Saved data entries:
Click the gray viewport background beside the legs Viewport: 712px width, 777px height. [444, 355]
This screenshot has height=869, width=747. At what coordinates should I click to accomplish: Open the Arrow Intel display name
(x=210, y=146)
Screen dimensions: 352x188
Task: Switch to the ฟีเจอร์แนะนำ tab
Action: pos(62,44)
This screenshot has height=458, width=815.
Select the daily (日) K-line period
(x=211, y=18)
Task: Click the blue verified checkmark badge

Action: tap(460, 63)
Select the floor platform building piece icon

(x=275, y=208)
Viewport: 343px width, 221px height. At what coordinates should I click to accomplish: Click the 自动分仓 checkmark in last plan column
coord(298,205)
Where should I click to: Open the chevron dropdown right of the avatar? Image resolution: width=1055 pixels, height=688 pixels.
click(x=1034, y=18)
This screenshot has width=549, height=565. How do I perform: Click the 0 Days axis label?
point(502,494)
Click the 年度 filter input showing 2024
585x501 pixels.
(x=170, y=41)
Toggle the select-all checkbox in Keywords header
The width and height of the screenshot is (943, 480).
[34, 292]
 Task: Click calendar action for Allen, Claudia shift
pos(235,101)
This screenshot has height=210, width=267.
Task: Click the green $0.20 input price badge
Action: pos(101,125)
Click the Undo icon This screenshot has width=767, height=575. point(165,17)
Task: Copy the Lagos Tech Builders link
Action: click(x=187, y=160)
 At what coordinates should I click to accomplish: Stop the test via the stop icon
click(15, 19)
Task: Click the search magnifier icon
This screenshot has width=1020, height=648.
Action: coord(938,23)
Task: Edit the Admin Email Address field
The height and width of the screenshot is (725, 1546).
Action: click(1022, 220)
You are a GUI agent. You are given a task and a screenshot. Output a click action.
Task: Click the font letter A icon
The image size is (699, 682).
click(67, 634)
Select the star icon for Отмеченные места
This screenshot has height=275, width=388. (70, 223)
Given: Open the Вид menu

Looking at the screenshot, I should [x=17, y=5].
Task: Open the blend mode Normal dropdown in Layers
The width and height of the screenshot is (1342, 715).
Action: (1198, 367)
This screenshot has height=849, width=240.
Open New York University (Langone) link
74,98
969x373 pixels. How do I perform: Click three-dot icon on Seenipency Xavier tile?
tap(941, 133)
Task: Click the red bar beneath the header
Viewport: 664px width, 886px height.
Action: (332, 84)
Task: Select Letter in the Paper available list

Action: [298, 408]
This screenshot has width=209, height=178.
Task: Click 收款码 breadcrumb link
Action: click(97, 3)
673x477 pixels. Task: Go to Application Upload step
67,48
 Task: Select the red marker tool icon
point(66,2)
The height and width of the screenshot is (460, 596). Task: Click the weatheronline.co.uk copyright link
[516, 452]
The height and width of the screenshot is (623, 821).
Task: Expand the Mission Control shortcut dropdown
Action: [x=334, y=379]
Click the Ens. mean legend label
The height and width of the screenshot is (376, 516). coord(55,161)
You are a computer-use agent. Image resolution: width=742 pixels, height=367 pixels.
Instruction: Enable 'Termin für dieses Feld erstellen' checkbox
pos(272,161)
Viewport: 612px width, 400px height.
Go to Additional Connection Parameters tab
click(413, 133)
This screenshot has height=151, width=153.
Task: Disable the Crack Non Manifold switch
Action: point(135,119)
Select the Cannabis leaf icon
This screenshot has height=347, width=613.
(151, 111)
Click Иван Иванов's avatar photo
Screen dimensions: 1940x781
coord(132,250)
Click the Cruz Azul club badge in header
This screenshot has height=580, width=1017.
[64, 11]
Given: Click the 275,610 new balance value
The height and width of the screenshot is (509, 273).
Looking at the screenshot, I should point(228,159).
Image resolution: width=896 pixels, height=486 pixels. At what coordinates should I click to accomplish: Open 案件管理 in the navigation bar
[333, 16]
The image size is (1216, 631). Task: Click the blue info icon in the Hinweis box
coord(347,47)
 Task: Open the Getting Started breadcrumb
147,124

About this exercise. Word for word, write out each entry shown above.

Result.
Click the gray viewport background beside the legs Viewport: 712px width, 777px height. [444, 355]
This screenshot has height=869, width=747. At what coordinates should I click to accomplish: Open the Arrow Intel display name
(x=210, y=146)
Screen dimensions: 352x188
Task: Switch to the ฟีเจอร์แนะนำ tab
Action: pos(62,44)
This screenshot has height=458, width=815.
Select the daily (日) K-line period
(x=211, y=18)
Task: Click the blue verified checkmark badge

Action: tap(460, 63)
Select the floor platform building piece icon

(x=275, y=208)
Viewport: 343px width, 221px height. At what coordinates should I click to accomplish: Click the 自动分仓 checkmark in last plan column
coord(298,205)
Where should I click to: Open the chevron dropdown right of the avatar? Image resolution: width=1055 pixels, height=688 pixels.
click(x=1034, y=18)
This screenshot has width=549, height=565. How do I perform: Click the 0 Days axis label?
point(502,494)
Click the 年度 filter input showing 2024
585x501 pixels.
(x=170, y=41)
Toggle the select-all checkbox in Keywords header
The width and height of the screenshot is (943, 480).
[34, 292]
 Task: Click calendar action for Allen, Claudia shift
pos(235,101)
This screenshot has height=210, width=267.
Task: Click the green $0.20 input price badge
Action: pos(101,125)
Click the Undo icon This screenshot has width=767, height=575. point(165,17)
Task: Copy the Lagos Tech Builders link
Action: click(x=187, y=160)
 At what coordinates should I click to accomplish: Stop the test via the stop icon
click(15, 19)
Task: Click the search magnifier icon
This screenshot has width=1020, height=648.
Action: coord(938,23)
Task: Edit the Admin Email Address field
The height and width of the screenshot is (725, 1546).
Action: click(1022, 220)
You are a GUI agent. You are given a task and a screenshot. Output a click action.
Task: Click the font letter A icon
The image size is (699, 682).
click(67, 634)
Select the star icon for Отмеченные места
This screenshot has height=275, width=388. (70, 223)
Given: Open the Вид menu

Looking at the screenshot, I should [x=17, y=5].
Task: Open the blend mode Normal dropdown in Layers
The width and height of the screenshot is (1342, 715).
Action: (1198, 367)
This screenshot has height=849, width=240.
Open New York University (Langone) link
74,98
969x373 pixels. How do I perform: Click three-dot icon on Seenipency Xavier tile?
tap(941, 133)
Task: Click the red bar beneath the header
Viewport: 664px width, 886px height.
Action: (332, 84)
Task: Select Letter in the Paper available list

Action: [298, 408]
This screenshot has width=209, height=178.
Task: Click 收款码 breadcrumb link
Action: click(97, 3)
673x477 pixels. Task: Go to Application Upload step
67,48
 Task: Select the red marker tool icon
point(66,2)
The height and width of the screenshot is (460, 596). Task: Click the weatheronline.co.uk copyright link
[516, 452]
The height and width of the screenshot is (623, 821).
Task: Expand the Mission Control shortcut dropdown
Action: [x=334, y=379]
Click the Ens. mean legend label
The height and width of the screenshot is (376, 516). coord(55,161)
You are a computer-use agent. Image resolution: width=742 pixels, height=367 pixels.
Instruction: Enable 'Termin für dieses Feld erstellen' checkbox
pos(272,161)
Viewport: 612px width, 400px height.
Go to Additional Connection Parameters tab
click(413, 133)
This screenshot has height=151, width=153.
Task: Disable the Crack Non Manifold switch
Action: point(135,119)
Select the Cannabis leaf icon
This screenshot has height=347, width=613.
(151, 111)
Click Иван Иванов's avatar photo
Screen dimensions: 1940x781
coord(132,250)
Click the Cruz Azul club badge in header
This screenshot has height=580, width=1017.
[64, 11]
Given: Click the 275,610 new balance value
The height and width of the screenshot is (509, 273).
Looking at the screenshot, I should point(228,159).
Image resolution: width=896 pixels, height=486 pixels. At what coordinates should I click to accomplish: Open 案件管理 in the navigation bar
[333, 16]
The image size is (1216, 631). Task: Click the blue info icon in the Hinweis box
coord(347,47)
 Task: Open the Getting Started breadcrumb
147,124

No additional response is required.